| Problem statement |
Please write the next part of the passage on communities of foods and nutrients, picking up right after its last line.

| Text passage |
3.3.1 Analysis of the Communities:

By analyzing each community, we found out that most of the communities have just one aliment, reason why it was decided to remove these nodes for the following analyses, having at the end 4 representative clusters of aliments and nurtients.

    
      def get_keys_from_value(d, val):
      return [k for k, v in d.items() if v == val]

      #Delete the communities that have just one node:
      v=list(partition.values())
      p=partition
      a_remove=[]
      for i in (list(range(0,len(np.unique(list(partition.values())))))):
          x=list(partition.values()).count(i) 
          if x==1:
              v.remove(i)
              a=get_keys_from_value(p, i)
              a_remove.append(a[0])
              del p[a[0]]
              
              
      communities_d=dict.fromkeys(list(range(0,len(np.unique(v)))))

      sF2=sF.copy()
      sF2.remove_nodes_from(a_remove)

      # We compute the number of songs in every community
      for i in range(0,len(np.unique(v))):
          l=[]
          for el in partition:
              if partition[el]==list(np.unique(v))[i]:
                  l.append(el)
          communities_d[i]=l
          
      size_communities=[len(x) for x in communities_d.values()]
      for ind,j in enumerate(size_communities):
          print('Community',ind,'with:',j,'nodes.')
    
  

  • Community 0 with: 1673 nodes.
  • Community 1 with: 1971 nodes.
  • Community 2 with: 2478 nodes.
  • Community 3 with: 2559 nodes.

| Raw data |

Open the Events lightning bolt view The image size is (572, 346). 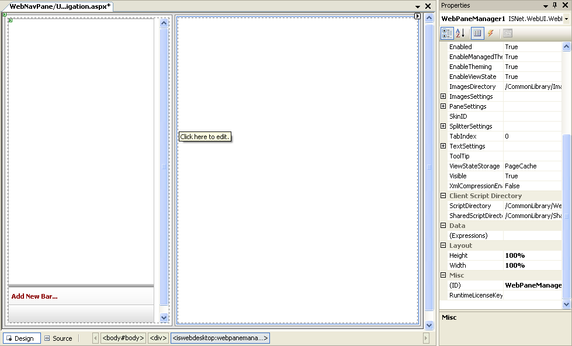tap(491, 33)
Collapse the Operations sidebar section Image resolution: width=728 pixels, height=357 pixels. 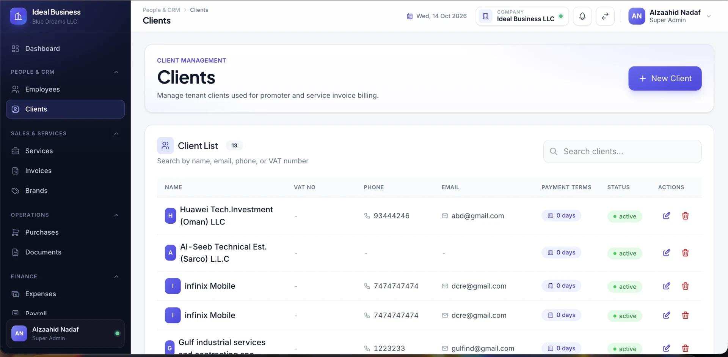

| Task result |
      #Delete the communities that have just one node to plot histogram:
      sub_communities_v=[]

      for i in range(0,len(size_communities)):
          sub_communities_v=sub_communities_v+[i]*size_communities[i]

      count,bins= np.histogram(sub_communities_v,bins=[0,1,2,3,4])
      plt.bar(bins[:-1], count,color='#0877aa');plt.title('Community Size Distribution',fontsize=13)
      plt.xlabel('Community',fontsize=12); plt.ylabel('Counts',fontsize=12)
      plt.savefig('size_distribution')
      plt.show()
    
  
Community size distribution

Plot Discussion:The plot shows the size of each community encountered in the nutritional network with more than 1000 nodes each. These groups would correpond to similar aliments in terms of nutrient proportion.

3.3.2 Visualize Communities:

From now one, every community is being named with the nurtient with highest degree. Thus, we can consider this nutrient as the central node of each community. Once having the communities determined, we can now visualize them to see how they are distributed in our network. The "Force Atlas 2 algorithm" have been used again to determine node positions.

    
      communities_named={}
      for el in communities_d:
          degrees=[sF2.degree(node) for node in communities_d[el]]
          communities_named[communities_d[el][degrees.index(max(degrees))]]=communities_d[el]

      for ind, j in enumerate(communities_named.keys()):
          print('Community',ind,'with',"\033[1m" + j + "\033[0m",'as the node with the maximum degree.')
    
  

  • Community 0 with calories as the node with the maximum degree.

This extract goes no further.